With the rental crisis an ongoing issue, the Real Estate Institute of Queensland (REIQ) says calls from tenants’ advocates for rent control in Queensland is a short-sighted solution to a complex problem.

REIQ CEO Antonia Mercorella said rent control would not be a panacea for the rental crisis and would likely have the opposite effect and instead exacerbate challenging rental conditions.

“We are acutely aware of the devastating impacts of the rental crisis and against that backdrop, it’s understandable that some tenants’ advocates are proposing rent control as a solution - but rent control is not the panacea that many argue it to be,” she said. “It’s clear Queensland does not have sufficient rental housing supply to meet the ever-increasing demand for rental properties and, as a result, we are living in the tightest rental market in the history of our state. These tight conditions make for an incredibly challenging environment for renters. However, rent control is a short-sighted solution to a complex problem and could in fact significantly deter property investment and reduce rental supply at a time when we’re already in a rental crisis.”

Ms Mercorella said everyone was feeling the pressure of inflation and increasing costs.

> **Data extract**

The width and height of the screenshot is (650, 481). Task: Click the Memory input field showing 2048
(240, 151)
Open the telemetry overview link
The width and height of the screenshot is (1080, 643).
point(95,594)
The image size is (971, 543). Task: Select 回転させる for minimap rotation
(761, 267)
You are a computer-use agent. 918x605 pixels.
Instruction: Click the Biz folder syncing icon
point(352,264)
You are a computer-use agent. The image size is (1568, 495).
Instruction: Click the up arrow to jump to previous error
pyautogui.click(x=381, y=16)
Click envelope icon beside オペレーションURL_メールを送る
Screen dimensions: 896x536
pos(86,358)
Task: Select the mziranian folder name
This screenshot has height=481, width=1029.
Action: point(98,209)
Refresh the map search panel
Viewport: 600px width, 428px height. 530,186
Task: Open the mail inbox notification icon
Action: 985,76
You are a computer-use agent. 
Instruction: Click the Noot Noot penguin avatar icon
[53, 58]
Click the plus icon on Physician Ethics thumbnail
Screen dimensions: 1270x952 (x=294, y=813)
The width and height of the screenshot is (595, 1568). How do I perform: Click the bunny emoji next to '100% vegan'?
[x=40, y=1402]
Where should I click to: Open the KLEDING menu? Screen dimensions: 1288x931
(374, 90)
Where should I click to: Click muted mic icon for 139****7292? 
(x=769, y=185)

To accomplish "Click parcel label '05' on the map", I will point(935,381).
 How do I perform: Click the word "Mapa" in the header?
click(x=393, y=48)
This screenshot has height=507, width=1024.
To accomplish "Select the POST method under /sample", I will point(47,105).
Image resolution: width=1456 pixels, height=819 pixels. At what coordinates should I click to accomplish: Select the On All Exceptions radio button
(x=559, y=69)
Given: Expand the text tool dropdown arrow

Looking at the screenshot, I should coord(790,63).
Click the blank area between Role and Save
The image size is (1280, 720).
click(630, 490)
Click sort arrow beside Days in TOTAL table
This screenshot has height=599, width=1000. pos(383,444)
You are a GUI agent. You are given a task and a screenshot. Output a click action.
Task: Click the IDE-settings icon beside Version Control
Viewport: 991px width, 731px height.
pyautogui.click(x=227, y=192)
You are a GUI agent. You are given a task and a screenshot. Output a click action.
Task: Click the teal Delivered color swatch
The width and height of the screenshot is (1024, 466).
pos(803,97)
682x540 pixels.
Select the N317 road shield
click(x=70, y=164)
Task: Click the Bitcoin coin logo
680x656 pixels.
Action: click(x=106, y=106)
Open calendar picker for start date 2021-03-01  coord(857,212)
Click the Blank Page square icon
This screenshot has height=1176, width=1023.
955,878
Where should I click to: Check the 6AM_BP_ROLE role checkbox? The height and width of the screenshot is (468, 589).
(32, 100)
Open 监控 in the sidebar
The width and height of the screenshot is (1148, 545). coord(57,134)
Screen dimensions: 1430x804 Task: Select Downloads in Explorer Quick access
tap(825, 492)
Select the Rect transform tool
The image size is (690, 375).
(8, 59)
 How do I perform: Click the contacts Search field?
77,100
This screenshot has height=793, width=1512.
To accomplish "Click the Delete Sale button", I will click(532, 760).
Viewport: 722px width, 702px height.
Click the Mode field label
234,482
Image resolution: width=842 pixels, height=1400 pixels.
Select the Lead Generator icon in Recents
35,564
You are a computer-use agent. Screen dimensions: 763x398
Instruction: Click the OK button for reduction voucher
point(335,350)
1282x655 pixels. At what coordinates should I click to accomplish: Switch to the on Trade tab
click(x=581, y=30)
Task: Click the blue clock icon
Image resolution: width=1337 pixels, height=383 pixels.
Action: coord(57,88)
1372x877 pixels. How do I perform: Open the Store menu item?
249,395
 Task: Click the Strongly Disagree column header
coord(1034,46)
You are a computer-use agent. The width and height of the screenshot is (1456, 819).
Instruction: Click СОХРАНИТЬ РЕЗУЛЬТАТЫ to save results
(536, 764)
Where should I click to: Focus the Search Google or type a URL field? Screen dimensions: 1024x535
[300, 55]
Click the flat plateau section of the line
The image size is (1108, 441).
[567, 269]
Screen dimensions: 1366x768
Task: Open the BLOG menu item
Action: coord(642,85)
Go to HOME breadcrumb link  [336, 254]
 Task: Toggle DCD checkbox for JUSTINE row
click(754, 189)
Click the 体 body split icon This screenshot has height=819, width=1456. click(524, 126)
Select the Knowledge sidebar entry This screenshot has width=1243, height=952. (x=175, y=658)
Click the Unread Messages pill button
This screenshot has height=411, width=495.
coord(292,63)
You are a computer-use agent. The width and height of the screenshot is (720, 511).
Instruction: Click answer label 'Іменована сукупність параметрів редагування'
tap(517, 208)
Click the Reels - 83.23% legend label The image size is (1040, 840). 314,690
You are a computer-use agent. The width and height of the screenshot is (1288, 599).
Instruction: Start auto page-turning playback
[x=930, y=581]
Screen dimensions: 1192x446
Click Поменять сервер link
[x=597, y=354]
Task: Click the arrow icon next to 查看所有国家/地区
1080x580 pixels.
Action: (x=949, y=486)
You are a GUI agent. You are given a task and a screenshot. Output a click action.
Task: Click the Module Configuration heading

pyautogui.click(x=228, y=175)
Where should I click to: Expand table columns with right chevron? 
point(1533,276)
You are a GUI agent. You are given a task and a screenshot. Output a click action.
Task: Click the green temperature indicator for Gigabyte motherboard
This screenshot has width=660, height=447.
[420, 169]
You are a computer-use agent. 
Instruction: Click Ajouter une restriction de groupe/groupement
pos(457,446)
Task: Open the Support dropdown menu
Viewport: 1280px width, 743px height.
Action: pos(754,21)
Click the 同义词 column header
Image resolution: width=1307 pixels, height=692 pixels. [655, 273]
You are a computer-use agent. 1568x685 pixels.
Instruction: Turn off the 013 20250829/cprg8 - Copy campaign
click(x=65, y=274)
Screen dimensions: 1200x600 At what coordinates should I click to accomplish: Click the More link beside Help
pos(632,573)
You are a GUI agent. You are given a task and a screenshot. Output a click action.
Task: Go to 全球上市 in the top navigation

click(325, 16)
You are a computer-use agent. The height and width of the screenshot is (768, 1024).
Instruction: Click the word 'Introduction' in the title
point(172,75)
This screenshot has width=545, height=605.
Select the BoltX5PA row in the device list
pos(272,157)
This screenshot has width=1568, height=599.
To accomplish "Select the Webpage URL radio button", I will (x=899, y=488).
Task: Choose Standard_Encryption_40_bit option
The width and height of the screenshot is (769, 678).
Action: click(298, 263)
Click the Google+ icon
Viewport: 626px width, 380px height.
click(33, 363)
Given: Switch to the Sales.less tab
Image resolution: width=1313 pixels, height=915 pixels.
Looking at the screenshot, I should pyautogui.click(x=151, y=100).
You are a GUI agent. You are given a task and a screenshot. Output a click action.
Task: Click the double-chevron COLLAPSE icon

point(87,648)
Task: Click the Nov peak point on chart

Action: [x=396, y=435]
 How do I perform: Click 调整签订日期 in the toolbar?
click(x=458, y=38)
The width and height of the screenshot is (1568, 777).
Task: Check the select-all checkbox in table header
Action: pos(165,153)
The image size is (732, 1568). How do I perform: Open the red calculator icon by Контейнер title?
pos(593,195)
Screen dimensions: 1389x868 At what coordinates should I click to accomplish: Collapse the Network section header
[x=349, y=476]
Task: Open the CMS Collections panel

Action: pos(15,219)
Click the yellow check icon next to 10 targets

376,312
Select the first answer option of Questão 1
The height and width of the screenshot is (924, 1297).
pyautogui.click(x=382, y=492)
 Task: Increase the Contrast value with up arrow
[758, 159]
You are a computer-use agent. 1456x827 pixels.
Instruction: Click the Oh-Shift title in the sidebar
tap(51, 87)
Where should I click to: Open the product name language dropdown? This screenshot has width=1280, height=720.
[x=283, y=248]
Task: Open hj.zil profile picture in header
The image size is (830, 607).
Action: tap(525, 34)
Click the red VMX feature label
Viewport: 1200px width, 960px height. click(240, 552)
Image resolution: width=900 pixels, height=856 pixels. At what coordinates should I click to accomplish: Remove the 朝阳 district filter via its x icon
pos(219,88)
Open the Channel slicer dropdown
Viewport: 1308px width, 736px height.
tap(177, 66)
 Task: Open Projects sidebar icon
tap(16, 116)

> **Directive 1**
In the passage on rent control, what does Antonia Mercorella say Queensland lacks?
> **Directive 2**
Check each statement against the passage on rent control. For each one, answer yes or no and quote the words from the passage that settle it.
(a) Antonia Mercorella presents rent control as the answer to the rental crisis.
(b) Mercorella warns that rent control could reduce rental supply.
(c) Mercorella says everyone is feeling the pressure of inflation.

> **Expected output 1**
Queensland lacks sufficient rental housing supply to meet the ever-increasing demand for rental properties.

> **Expected output 2**
(a) No: "rent control is not the panacea that many argue it to be"
(b) Yes: "could in fact significantly deter property investment and reduce rental supply"
(c) Yes: "everyone was feeling the pressure of inflation and increasing costs"